31.07.2021  |  Michael Pento
Die Manipulation der Geldmenge und ihrer Kosten durch die Fed hat dazu geführt, dass die Preisfindung bei Vermögenswerten nicht mehr funktioniert, und sie hat auch dazu geführt, dass die Mittel- und Unterschicht ihren Lebensstandard senken musste. Da ein größerer Prozentsatz ihrer sinkenden Realeinkommen in den Kauf von Lebensmitteln und Energie fließt - also in die Dinge, die am stärksten von der Gelddruckerei betroffen sind - hat sich das Wohlstandsgefälle, um das sich die Fed erklärtermaßen kümmert, noch erheblich vergrößert.

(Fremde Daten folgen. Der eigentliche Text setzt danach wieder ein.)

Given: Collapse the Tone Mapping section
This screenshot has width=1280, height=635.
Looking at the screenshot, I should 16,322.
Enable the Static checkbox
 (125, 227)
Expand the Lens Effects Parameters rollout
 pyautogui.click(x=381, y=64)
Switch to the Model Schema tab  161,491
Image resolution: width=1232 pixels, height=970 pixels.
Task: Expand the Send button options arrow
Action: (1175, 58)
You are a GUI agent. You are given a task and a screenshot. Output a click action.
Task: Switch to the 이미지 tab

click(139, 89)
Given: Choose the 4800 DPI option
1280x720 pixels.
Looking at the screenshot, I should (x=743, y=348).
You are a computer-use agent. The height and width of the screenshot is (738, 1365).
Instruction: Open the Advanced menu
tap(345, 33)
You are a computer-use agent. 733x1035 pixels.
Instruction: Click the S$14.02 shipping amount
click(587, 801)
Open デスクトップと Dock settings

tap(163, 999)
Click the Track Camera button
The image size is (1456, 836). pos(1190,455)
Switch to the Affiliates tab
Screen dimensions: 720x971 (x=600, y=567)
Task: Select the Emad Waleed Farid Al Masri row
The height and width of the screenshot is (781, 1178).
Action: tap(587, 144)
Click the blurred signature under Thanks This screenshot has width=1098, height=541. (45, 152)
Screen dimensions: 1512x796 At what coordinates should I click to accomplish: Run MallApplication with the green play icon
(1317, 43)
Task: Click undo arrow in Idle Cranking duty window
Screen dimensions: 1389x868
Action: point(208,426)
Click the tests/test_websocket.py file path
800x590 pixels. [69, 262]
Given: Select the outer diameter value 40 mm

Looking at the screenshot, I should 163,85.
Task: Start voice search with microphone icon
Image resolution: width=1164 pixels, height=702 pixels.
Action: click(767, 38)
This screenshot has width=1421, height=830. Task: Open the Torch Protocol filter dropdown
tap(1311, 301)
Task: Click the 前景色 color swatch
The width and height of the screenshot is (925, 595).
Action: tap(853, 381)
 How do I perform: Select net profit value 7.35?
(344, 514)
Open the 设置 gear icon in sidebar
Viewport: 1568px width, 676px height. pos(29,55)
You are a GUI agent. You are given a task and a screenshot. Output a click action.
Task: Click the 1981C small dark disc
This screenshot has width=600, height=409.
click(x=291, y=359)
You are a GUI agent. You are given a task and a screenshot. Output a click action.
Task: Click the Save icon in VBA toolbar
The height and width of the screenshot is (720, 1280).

Nachdem sie jahrelang törichterweise und verzweifelt der Inflation hinterhergejagt sind, hat der Hund endlich den Laster erwischt. Aber wie vorauszusehen war, erkennen die Freiheitskiller im FOMC, dass die Inflation an beiden Enden des Spektrums leicht zu beeinflussen ist. Das unsinnige Inflationsziel von 2% war als Obergrenze gedacht, als es erstmals vorgeschlagen wurde, wurde aber viele Jahre lang nicht erreicht. Inzwischen wurde dieses Ziel jedoch sprunghaft übertroffen.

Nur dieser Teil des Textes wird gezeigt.